1984/85 beabsichtigte das Domkapitel, im Mittelschiff des Domes eine unterirdische Bischofsgrablege einzurichten. Diesem Vorhaben mussten eine umfangreiche archäologische Grabung und bauforscherische Untersuchungen vorausgehen. Eingebunden wurden in die fertige Grablege Teile der ehemaligen romanischen Atriumsarkaden. Von 1985 bis 1988 erfolgte eine umfassende Restaurierung des Innenraums, welche die historisch gewachsene Raumfarbigkeit unverändert beließ. Anschließend wurden alle Außenfassaden von ihren schädlichen Gipskrusten befreit. Die restauratorischen Arbeiten an den über 170 Figuren und Figürchen des Hauptportals dauerten bis zum Jahr 2010 an. Seitdem zeigt sich der Dom, nachdem er jahrzehntelang schwarz erschienen war, wieder im ursprünglichen Weiß des Kalksteins.
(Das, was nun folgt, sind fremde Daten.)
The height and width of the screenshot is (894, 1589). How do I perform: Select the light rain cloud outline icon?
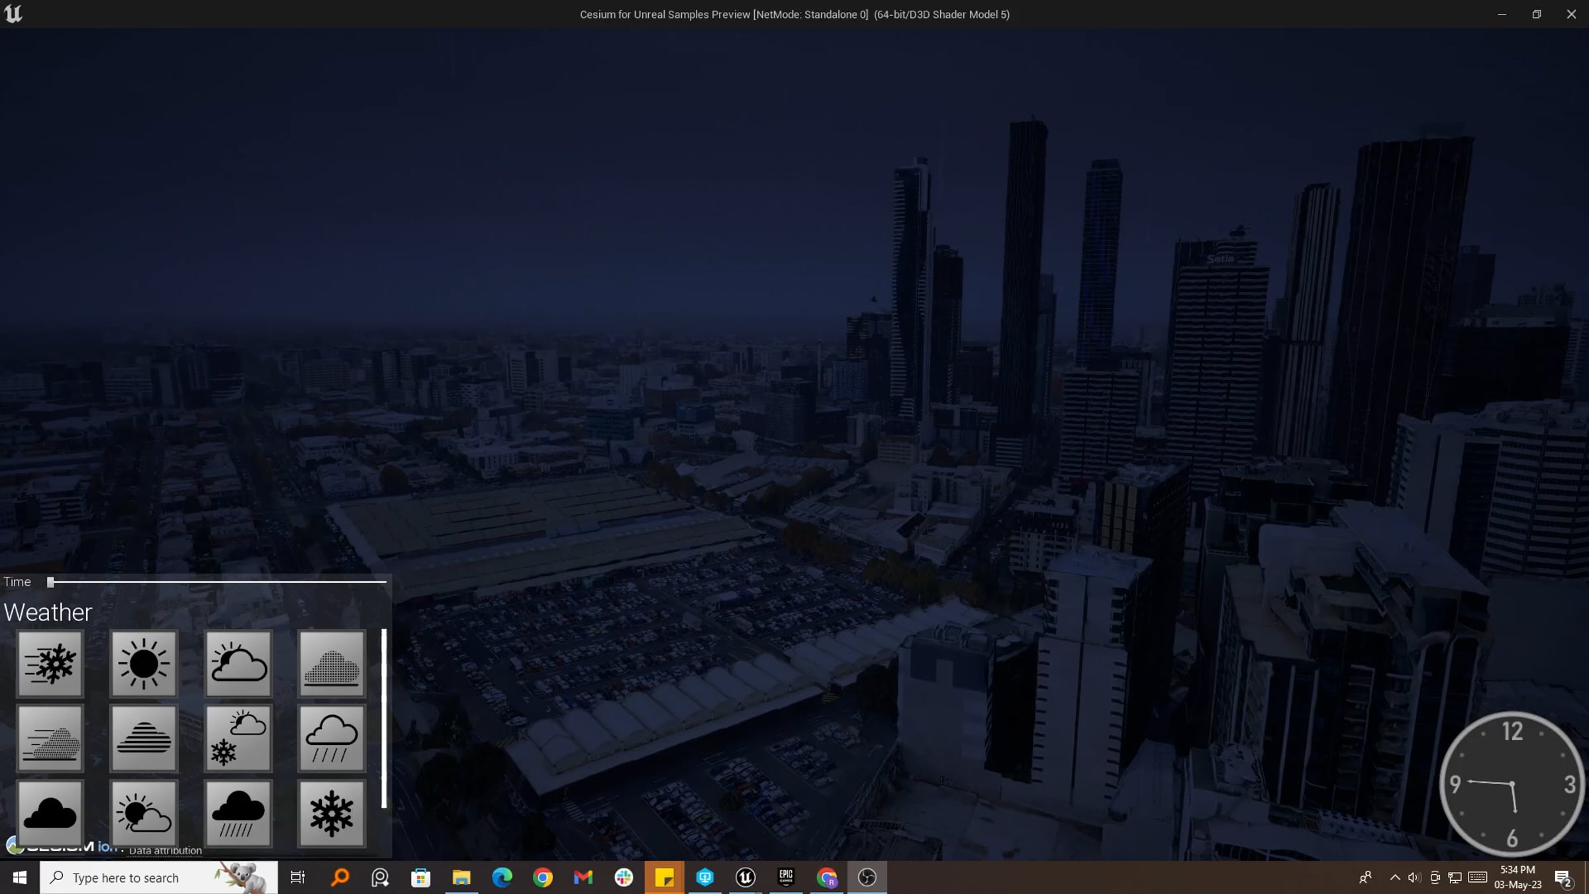[332, 738]
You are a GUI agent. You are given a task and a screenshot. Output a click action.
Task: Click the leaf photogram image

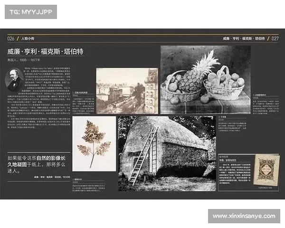94,143
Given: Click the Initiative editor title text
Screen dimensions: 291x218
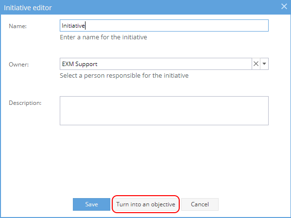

Kurzcharakterisierung des Baus

Grundriss des Regensburger Domes des Staatlichen Bauamtes Regensburg. Diese Darstellung basiert auf den Aufnahmen der Staatlichen Messbildstelle Dresden aus den 1930er Jahren. Die wichtigsten Maße: Gesamtlänge des Domes innen 85,40 Meter, Breite innen 34,80 Meter, Höhe des Mittelschiffs 31,85 Meter, Höhe der Türme 105 Meter. (© Staatliches Bauamt Regensburg)

Der Regensburger Dom ist nach dem in Frankreich geprägten Typus der "klassischen" gotischen Kathedralen erbaut worden. Charakteristisch sind hierfür die basilikale Anlage mit dreigeschossigem Aufriss des Mittelschiffs, das Querhaus und die imponierende Westfassade mit zwei Türmen. Zusätzlich sollte die Vierung durch einen hoch aufragenden Turm bekrönt werden, der nie zur Ausführung kam. Es fallen jedoch einige Veränderungen gegenüber den französischen Vorbildern auf: Der durchgehend gewölbte Bau besitzt ein verhältnismäßig kurzes Langhaus mit nur fünf Jochen. Das Querhaus springt nicht über die Flucht der Seitenschiffmauern vor, vor allem aber fehlt der übliche Chorumgang mit Kapellenkranz. Dafür findet sich eine in Regensburg traditionsbezogene Lösung mit drei gestaffelten Chören. Bereits der alte Dom besaß diese Chorgestalt. So wurden beim Neubau absichtlich Elemente vom alten Dom zitiert und liturgische "Orte" übernommen. Ungewöhnlicherweise steht der gesamte Dom auf einem mächtigen Sockel, der sich mehr als drei Meter über das Fußbodenniveau des alten Dom erhob. Damit hebt er sich deutlich von seiner Umgebung ab.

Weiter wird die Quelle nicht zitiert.